• What to do
Whenever a line in the data holds the string "width", copy that line.

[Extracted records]

· · · ·

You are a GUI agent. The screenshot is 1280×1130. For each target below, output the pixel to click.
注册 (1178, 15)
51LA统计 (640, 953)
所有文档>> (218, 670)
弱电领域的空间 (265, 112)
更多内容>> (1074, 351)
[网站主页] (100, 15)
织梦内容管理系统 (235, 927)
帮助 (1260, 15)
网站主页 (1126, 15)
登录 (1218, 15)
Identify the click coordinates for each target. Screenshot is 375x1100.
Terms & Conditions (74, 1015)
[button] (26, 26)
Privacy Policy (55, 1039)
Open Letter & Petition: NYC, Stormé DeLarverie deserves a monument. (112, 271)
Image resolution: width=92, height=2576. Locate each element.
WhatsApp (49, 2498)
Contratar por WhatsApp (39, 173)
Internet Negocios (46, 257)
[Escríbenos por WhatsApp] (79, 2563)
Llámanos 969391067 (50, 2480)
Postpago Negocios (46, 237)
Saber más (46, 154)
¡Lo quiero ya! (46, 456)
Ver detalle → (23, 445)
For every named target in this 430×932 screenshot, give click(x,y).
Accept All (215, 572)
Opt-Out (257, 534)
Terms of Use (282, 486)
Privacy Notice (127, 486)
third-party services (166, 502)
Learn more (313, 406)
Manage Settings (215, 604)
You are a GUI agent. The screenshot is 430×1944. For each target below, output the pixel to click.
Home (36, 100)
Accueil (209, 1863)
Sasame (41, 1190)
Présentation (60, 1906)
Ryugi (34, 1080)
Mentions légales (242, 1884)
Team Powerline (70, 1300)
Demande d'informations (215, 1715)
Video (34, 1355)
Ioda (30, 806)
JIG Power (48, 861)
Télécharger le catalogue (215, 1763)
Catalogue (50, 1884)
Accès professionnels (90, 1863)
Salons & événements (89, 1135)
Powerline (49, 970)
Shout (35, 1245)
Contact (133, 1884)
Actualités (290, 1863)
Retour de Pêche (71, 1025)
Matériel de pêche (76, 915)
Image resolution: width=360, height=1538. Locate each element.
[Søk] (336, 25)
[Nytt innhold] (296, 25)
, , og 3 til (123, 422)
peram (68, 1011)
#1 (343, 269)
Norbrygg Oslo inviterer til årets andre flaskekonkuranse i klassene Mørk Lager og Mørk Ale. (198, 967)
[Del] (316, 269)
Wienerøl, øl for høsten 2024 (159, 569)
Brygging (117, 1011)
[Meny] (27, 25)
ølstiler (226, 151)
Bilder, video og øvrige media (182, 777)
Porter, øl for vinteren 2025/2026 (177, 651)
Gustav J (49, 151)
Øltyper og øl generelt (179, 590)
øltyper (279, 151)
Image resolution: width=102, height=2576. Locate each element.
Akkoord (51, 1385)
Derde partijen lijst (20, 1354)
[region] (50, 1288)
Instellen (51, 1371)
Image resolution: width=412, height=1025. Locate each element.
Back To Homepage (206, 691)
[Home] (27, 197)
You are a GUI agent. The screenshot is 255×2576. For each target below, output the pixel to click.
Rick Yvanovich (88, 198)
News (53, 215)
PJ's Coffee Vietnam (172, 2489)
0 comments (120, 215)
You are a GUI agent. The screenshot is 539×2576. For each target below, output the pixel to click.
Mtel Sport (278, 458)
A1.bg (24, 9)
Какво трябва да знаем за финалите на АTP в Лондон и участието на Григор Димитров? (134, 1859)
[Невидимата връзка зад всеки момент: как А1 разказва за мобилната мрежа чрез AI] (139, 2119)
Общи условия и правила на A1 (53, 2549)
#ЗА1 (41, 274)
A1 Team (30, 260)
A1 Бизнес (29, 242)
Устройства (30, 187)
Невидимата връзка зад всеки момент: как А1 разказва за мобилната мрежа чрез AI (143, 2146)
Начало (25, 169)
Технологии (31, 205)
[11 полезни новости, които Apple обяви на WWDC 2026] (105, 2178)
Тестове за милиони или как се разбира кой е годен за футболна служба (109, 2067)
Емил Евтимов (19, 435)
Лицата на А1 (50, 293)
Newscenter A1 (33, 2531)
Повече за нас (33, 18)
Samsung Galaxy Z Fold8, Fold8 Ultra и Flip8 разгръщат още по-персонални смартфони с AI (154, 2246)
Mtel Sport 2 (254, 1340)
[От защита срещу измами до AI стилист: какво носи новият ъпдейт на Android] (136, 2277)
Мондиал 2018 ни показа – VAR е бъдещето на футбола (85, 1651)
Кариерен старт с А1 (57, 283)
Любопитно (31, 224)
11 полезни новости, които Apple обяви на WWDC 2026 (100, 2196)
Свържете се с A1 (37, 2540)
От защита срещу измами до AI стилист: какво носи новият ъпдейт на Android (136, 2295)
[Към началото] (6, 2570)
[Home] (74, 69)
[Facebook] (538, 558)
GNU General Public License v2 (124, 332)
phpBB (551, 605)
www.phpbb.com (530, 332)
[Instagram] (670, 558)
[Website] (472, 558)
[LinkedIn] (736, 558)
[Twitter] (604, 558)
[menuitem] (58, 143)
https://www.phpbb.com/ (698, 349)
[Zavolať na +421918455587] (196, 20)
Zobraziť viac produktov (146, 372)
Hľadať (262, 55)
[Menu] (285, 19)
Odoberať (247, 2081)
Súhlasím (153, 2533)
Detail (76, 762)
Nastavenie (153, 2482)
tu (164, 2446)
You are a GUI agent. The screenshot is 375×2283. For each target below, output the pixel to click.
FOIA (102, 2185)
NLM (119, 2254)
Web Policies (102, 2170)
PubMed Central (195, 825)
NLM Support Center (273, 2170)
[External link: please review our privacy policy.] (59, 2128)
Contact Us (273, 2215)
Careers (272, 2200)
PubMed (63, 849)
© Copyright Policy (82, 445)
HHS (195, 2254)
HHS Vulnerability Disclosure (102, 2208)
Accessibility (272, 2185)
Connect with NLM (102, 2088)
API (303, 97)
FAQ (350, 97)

· · · ·

• Answer area
Image resolution: width=92, height=2576. Locate each element.
Image resolution: width=360, height=1538. Locate each element.
Image resolution: width=102, height=2576. Locate each element.
Image resolution: width=412, height=1025. Locate each element.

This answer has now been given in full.